Mr. H.  Have you seen the prisoner before?

Pot.  Yes.

Mr. H.  Where?

p. 11Pot.  At Beadon Road, Hammersmith.

Mr. H.  What was he doing there?

Pot.  He was standing on a stool surrounded by a dense crowd.

Mr. H.  What else?

Pot.  He was speaking to them in a loud tone of voice.

Mr. H.  You say it was a dense crowd: how dense?  Would it have been easy for any one to pass through the crowd?

Pot.  It would have been impossible.  I could not have got anywhere near him without using my truncheon—which I have a right to do.

Mr. H.  Is Beadon Road a frequented thoroughfare?

Pot.  Very much so, especially on a Sunday morning.

Mr. H.  Could you hear what he said?

Pot.  I could and I did.  I made notes of what he said.

Mr. H.  Can you repeat anything he said?

Pot.  I can.  He urged the crowd to disembowel all the inhabitants of London.  (Sensation.)

Mr. H.  Can you remember the exact words he used?

Pot.  I can.  He said, “Those of this capital should have no bowels.  You workers must see to having this done.”

J. N.  Stop a little; it is important that I should get an accurate note of this (writing).  Those who live in this metropolis must have their bowels drawn out—is that right?

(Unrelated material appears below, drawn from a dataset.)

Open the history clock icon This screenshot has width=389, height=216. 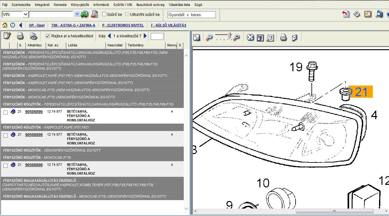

Pot.  This capital, he said, my lord.

J. N. (writing).  This capital.  Well, well, well!  I cannot guess why the prisoner should be so infuriated against this metropolis.  Go on, Mr. Hungary.

Mr. H. (to witness).  Can you remember any other words he said?

Pot.  Yes; later on he said, “I hope to see the last Londoner hung in the guts of the last member of Parliament.”

J. N.  Londoner, eh?

Pot.  Yes, my lord; that is, he meant Londoner.

J. N.  You mustn’t say what he meant, you must say what you heard him say.

Pot.  Capital, my lord.

J. N.  I see; (writing).  The last dweller in the metropolis.

Pot.  Capital, my lord.

J. N.  Yes, exactly; that’s just what I’ve written—this metropolis.

Pot.  He said capital, my lord.

Mr. H.  Capital, the witness says, my lord.

J. N.  Well, doesn’t that mean the same thing?  I tell you I’ve got it down accurately.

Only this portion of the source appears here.